Given records.
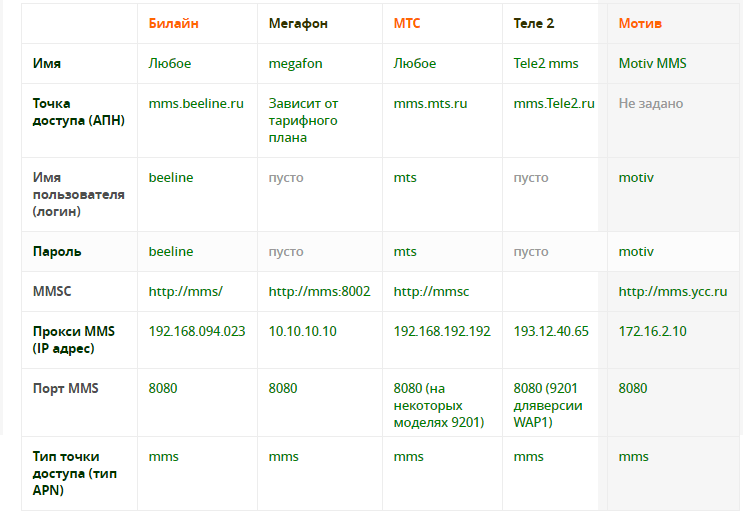Click the 192.168.094.023 proxy address
Image resolution: width=743 pixels, height=513 pixels.
(x=197, y=331)
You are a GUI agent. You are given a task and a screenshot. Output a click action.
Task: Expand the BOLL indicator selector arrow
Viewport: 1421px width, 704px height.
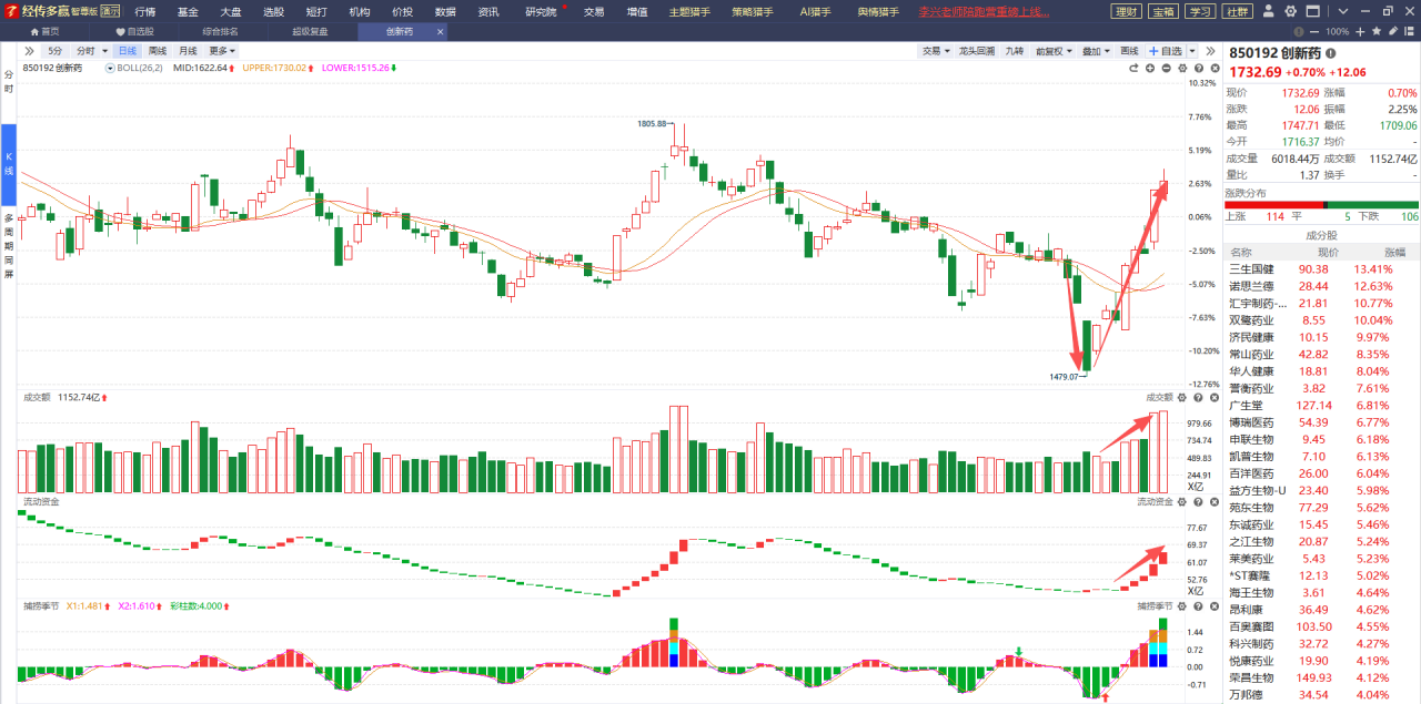(x=111, y=68)
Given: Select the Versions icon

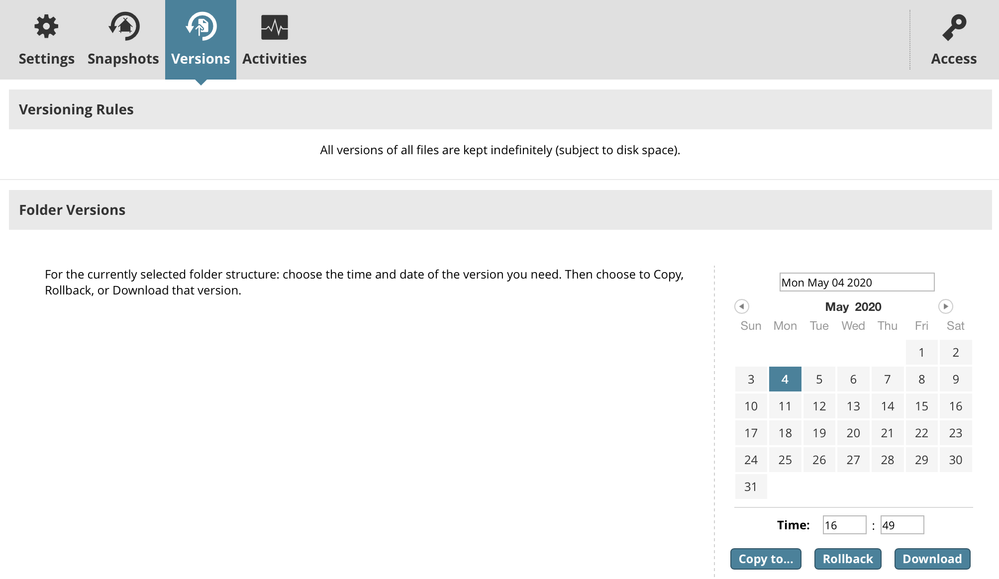Looking at the screenshot, I should click(x=201, y=27).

Activity. Begin at the line that contains "You are a GUI" and transcribe exactly, and only, each line through the final line of the data above, both included; the pictures do not go in.

Result for this task.
You are a GUI agent. You are given a task and a screenshot. Output a click action.
Task: Expand the BOLL indicator selector arrow
Viewport: 1421px width, 704px height.
(x=111, y=68)
Given: Select the Versions icon

Looking at the screenshot, I should click(x=201, y=27).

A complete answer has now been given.